Nathkulasinham Nesemalhar, a 54-year-old widow from the former war zone of northern Sri Lanka was promised work in Oman as a maid for an affluent family. She was to receive a nice room, decent working hours and 30,000 rupees ($150) a month to pay off her debts.
Instead, she found herself trapped in a dimly-lit room with no ventilation with other women. She was brought out each day, sent to different homes to clean, and then locked up again every night.
“There were 15 of us. We never got paid. Finally we got back home when the Sri Lankan government intervened,” said the mother-of-three.
Abuse of domestic workers from Africa and Asia in countries such as Saudi Arabia, Qatar, Bahrain and Oman is reported often. But Nesemalhar’s story spotlights a new trend in Sri Lanka, where thousands of war widows face a lack of opportunities, making them easy prey for human traffickers.
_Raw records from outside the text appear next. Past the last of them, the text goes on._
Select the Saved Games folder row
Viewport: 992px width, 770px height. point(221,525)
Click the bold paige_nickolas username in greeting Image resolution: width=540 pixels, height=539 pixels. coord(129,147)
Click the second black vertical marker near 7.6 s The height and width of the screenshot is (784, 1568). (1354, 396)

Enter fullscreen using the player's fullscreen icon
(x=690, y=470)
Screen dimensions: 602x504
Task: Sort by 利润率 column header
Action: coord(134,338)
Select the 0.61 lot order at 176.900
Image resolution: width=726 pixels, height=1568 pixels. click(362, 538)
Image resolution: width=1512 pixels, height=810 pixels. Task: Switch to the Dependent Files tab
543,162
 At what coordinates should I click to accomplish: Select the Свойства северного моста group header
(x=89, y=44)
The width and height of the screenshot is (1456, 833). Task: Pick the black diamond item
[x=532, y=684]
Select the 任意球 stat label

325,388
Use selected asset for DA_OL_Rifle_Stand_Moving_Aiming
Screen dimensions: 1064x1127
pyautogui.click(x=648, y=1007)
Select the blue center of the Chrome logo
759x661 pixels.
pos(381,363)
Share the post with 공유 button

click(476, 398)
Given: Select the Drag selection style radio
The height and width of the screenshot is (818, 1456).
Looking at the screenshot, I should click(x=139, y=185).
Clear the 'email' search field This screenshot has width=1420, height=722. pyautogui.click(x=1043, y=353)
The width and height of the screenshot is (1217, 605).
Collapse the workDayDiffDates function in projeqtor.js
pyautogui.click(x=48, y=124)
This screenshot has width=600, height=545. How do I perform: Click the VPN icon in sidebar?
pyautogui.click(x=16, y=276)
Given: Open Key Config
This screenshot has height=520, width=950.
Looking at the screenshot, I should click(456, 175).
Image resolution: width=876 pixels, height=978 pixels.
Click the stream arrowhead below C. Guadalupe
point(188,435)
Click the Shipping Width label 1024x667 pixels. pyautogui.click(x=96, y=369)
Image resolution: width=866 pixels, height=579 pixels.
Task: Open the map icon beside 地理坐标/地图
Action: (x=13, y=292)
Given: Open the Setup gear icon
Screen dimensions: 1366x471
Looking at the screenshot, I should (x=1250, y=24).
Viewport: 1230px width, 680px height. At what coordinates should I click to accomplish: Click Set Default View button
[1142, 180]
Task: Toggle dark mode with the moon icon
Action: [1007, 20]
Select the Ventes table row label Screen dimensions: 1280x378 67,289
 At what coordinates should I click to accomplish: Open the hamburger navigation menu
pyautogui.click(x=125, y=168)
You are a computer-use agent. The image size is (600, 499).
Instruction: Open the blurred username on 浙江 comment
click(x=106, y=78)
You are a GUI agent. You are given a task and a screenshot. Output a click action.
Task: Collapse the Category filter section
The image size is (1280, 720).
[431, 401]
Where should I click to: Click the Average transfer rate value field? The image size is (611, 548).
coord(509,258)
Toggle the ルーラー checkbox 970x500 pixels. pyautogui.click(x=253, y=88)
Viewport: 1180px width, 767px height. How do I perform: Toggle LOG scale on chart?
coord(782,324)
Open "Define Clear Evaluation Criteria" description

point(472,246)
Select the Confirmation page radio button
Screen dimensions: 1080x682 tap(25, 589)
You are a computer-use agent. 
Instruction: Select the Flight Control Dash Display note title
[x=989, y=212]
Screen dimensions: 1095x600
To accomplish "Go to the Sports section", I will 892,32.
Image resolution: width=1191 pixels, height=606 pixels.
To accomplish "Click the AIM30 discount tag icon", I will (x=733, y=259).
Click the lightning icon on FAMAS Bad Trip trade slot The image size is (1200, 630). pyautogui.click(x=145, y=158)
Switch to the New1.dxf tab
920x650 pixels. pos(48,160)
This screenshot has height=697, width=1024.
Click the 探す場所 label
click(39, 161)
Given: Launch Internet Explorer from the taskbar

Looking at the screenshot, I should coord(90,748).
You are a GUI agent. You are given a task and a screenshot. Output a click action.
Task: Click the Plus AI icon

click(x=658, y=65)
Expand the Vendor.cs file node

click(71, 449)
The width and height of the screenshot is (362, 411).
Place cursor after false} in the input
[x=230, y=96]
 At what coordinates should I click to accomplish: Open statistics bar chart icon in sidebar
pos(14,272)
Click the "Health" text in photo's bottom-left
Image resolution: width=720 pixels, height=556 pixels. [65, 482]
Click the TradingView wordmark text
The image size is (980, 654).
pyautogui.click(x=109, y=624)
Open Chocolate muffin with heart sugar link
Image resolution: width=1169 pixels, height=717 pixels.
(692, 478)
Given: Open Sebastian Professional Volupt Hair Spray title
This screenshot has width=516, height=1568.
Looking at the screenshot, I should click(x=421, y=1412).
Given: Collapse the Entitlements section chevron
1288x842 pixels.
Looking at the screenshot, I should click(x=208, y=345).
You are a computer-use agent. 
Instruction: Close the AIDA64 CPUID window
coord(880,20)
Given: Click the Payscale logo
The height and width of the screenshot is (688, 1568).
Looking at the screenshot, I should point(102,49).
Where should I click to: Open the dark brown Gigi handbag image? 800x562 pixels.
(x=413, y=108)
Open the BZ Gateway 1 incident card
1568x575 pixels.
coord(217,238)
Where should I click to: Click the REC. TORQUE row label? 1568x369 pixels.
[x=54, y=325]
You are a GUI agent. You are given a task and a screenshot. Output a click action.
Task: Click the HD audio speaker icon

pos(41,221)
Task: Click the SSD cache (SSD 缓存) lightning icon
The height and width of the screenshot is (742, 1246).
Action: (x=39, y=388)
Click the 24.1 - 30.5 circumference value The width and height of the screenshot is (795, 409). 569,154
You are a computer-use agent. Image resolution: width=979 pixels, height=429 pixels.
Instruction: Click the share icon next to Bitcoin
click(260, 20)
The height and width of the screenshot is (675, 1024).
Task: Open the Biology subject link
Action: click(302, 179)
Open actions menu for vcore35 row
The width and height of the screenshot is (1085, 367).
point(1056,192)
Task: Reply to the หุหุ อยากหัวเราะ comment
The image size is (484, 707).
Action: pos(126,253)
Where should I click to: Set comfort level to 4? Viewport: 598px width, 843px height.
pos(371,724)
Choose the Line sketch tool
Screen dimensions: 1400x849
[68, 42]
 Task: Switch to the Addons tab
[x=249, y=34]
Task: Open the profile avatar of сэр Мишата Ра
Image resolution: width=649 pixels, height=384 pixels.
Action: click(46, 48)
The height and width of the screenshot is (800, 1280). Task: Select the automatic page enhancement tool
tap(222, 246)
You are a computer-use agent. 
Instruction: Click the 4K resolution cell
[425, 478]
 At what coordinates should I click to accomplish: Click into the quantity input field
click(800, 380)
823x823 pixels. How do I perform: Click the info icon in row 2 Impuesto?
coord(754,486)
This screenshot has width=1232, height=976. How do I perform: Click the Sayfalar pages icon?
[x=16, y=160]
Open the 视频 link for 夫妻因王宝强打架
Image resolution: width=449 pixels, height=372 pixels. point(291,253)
After a 26-year conflict with the Tamil Tigers, Sri Lanka is in its eighth year of peace. The conflict claimed more than 100,000, with around 65,000 missing and millions more displaced by violence, which was concentrated primarily in the Eastern and Northern Provinces.
The United Nations estimates more than a fifth of the 250,000 households in this region are headed by women like Nesemalhar – war widows who have become breadwinners. Without jobs or opportunity to support their families, these women are forced to go into debt, making them vulnerable to exploitation by trafficking networks.
Recruitment agencies employ local villagers who are known and trusted in their communities and who scout for indebted and impoverished women. They claim to offer decent jobs, generous salaries and a good life. The women must sign a basic contract and fill in some paperwork – but they are often misled about the real terms and conditions.
This situation amounts to a form of bonded labor, where government-registered recruitment agencies trick victims into believing fees will not need to be paid.